Mysterium is a first person dungeon crawl game developed by Maxis and published by Asmik Ace Entertainment in February 1991 for the Nintendo Game Boy.

== Plot ==
You have come to the famous alchemist Hermetrix and been accepted as his apprentice. Hermetrix has sent you to be tested in the Mysterium, a 3D maze of hallways full of traps, rivals and monsters. Your task is to rescue a civilization of giant ants and Candmia, the alchemist who tried before you and failed in the test. Your primary objective is to find Morda, a giant female ant who has been captured by a dastardly beast in the world of Mysterium. You’ve drawn the assignment of tracking her down, defeating the monster, and returning Morda to safety.
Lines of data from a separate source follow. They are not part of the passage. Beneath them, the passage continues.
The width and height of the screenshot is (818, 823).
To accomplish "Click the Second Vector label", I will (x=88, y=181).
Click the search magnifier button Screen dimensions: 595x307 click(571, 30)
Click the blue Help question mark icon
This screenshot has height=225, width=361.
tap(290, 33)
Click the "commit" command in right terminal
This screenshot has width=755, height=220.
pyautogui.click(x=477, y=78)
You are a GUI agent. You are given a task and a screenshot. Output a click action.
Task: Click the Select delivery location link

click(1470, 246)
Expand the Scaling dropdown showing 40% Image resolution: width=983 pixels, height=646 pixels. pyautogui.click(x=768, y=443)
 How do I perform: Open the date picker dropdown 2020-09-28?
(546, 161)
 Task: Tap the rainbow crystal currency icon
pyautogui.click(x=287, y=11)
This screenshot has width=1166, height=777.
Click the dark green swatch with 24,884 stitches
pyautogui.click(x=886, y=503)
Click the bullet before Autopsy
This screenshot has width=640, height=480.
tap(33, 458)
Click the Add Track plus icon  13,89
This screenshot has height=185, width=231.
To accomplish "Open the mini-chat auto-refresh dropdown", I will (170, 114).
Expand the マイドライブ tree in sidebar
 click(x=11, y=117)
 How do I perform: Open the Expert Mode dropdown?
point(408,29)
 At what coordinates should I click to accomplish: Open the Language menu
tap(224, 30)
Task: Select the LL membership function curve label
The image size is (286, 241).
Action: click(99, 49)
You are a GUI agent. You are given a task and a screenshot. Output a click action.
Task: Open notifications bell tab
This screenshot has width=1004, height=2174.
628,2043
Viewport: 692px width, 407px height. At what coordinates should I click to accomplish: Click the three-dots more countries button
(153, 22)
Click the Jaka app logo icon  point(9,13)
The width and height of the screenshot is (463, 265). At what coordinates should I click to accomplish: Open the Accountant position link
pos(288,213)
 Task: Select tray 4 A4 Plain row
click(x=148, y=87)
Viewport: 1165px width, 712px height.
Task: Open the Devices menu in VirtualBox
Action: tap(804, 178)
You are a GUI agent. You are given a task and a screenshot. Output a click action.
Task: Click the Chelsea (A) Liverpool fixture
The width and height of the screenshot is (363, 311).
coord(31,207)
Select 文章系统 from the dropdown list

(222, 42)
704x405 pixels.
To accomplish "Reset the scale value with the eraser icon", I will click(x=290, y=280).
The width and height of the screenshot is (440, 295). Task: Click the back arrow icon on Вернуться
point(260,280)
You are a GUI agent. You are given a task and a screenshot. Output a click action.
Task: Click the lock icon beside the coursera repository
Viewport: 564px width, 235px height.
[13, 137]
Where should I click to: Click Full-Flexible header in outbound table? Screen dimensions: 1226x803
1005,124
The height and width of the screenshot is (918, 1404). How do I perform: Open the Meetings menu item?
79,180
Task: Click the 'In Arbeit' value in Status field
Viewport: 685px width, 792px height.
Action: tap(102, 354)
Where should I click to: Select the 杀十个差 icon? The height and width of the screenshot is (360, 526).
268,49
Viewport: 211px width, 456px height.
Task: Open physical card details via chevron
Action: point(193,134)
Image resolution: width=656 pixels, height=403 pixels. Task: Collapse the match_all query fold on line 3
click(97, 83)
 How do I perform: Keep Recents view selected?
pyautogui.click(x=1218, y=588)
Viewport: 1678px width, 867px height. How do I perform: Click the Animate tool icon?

When you have mastered the art of alchemy, you may succeed in the final test.

== Characters ==
The main characters of Mysterium:

- Hermetrix - A mysterious alchemist who is well-known for his skills.
- Candmia - The alchemist who failed in the test of Hemetrix and now is trapped in the Mysterium.
- Morda - The queen of giant ants who has been kidnapped by a monster. She's held in a prison somewhere in the Mysterium.

=== Enemies ===
- Cobra - Lethal, but not as strong as it seems.
- Python - Faster and stronger than the cobra.
- Ghost - The remaining souls of those who died in the mysterium.
- Plant - A man-eating plant, waiting to taste your flesh.
- Hydor - The guardian of Mysterium. A powerful and violent creature with the body of a snake and the head of a dragon, who has kidnapped Morda. His tail is able to kill the player with one hit, and his hard skin is able to resist any attack.
- Homunculus -

== Gameplay ==
To complete the task, the player must solve the mazes to pass through. To solve the mazes, the player must also transform the items which are found in the maze into something more useful. In order to succeed, the player must combine metals and minerals in pools of mercury, water, fire and acid to create any item they need. For example, a piece of iron turns into a glass key when dropped in a pool of fire. Thus, if they want to pass a glass door, the player must find a pool of fire and a piece of iron. These transformations are not random, but sometimes require multiple stages to complete. Therefore, it is advisable to keep notes on the transformations and their results.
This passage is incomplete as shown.